Design Thinking Isn’t Dead. It Just Got an AI Upgrade.
Updating Human + AI design practices for L&D
If you’ve been in L&D for any length of time, you know Design Thinking. You’ve run the empathy interviews, facilitated the sticky-note ideation sessions, and built the storyboard prototypes. And here’s the thing: those foundational practices still matter. The five phases — Empathize, Define, Ideate, Prototype, and Test — remain one of the most powerful frameworks for building learning experiences that actually work.
But in 2026, the way we execute each phase has fundamentally changed, or will change for the folks trying to sort through, frankly, the noise and hype.
The shift isn’t about replacing Design Thinking with AI. It’s about supercharging every phase with tools and practices that didn’t exist even two years ago. For L&D teams moving from traditional buy-and-deploy vendor models toward building with AI-native tools, this is the another playbook for making that transition real. [My last playbook on Work + AI + Humans or “The Purpose Is People” is here.]

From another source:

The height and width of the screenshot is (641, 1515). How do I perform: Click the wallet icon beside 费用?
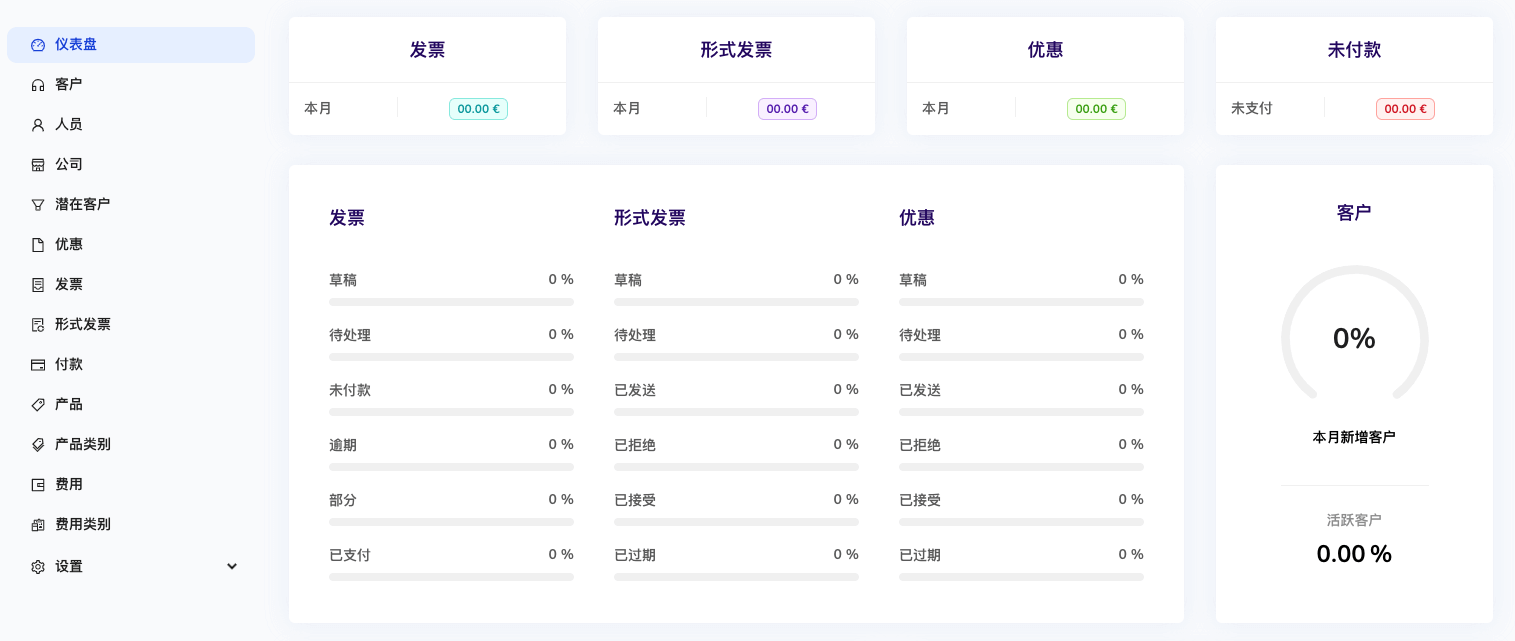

Here are my five AI-optimized Design Thinking practices that can transform how your teams research, design, build, and deliver more effective learning, starting today, with greater speed.
1. Synthetic Learner Personas: Empathy at Scale
The traditional empathy phase is valuable, but can be slow based on my experience. Scheduling interviews with busy field reps, managers, or frontline workers can take weeks. By the time you synthesize findings, priorities may have already shifted.
The modern practice: Synthetic personas — AI-generated learner profiles built from real data — are changing the game. Platforms like Synthetic Users now allow teams to create AI participants grounded in actual behavioral data, CRM feedback, past training performance, and survey results. These aren’t generic chatbot responses; when trained on your organization’s data, they simulate how real learners think, react, and resist.
What this looks like in practice: Imagine you’re designing a new product launch training for a global sales team. Instead of waiting three weeks to schedule a focus group, you run a “shadow test” — pitching your concept to an AI model that simulates the common pain points and cognitive biases of your sales population. You iterate 20 times in an afternoon instead of once over a quarter.
Bain & Company recently highlighted how a major telecom provider used synthetic customer personas to test features, pricing, and promotion strategies, with the model’s predictions increasingly aligning with real-world outcomes over time. [1]
Bain & Company; How Synthetic Customers Bring Companies Closer to the Real Ones
The Nielsen Norman Group has documented that AI-generated feedback aligns with human feedback over 95% of the time in well-configured scenarios. “After specifying the user group, study goal and interview type, Synthetic Users provides a set of persona-like profiles and interview transcripts. Practitioners can continue the conversation via their keyboard and generate a summary report.” [2].
The key: Synthetic personas are a starting point, not a replacement. Use them to form hypotheses fast, then validate with real learners. Think of it as going from zero insight to an 80% draft overnight.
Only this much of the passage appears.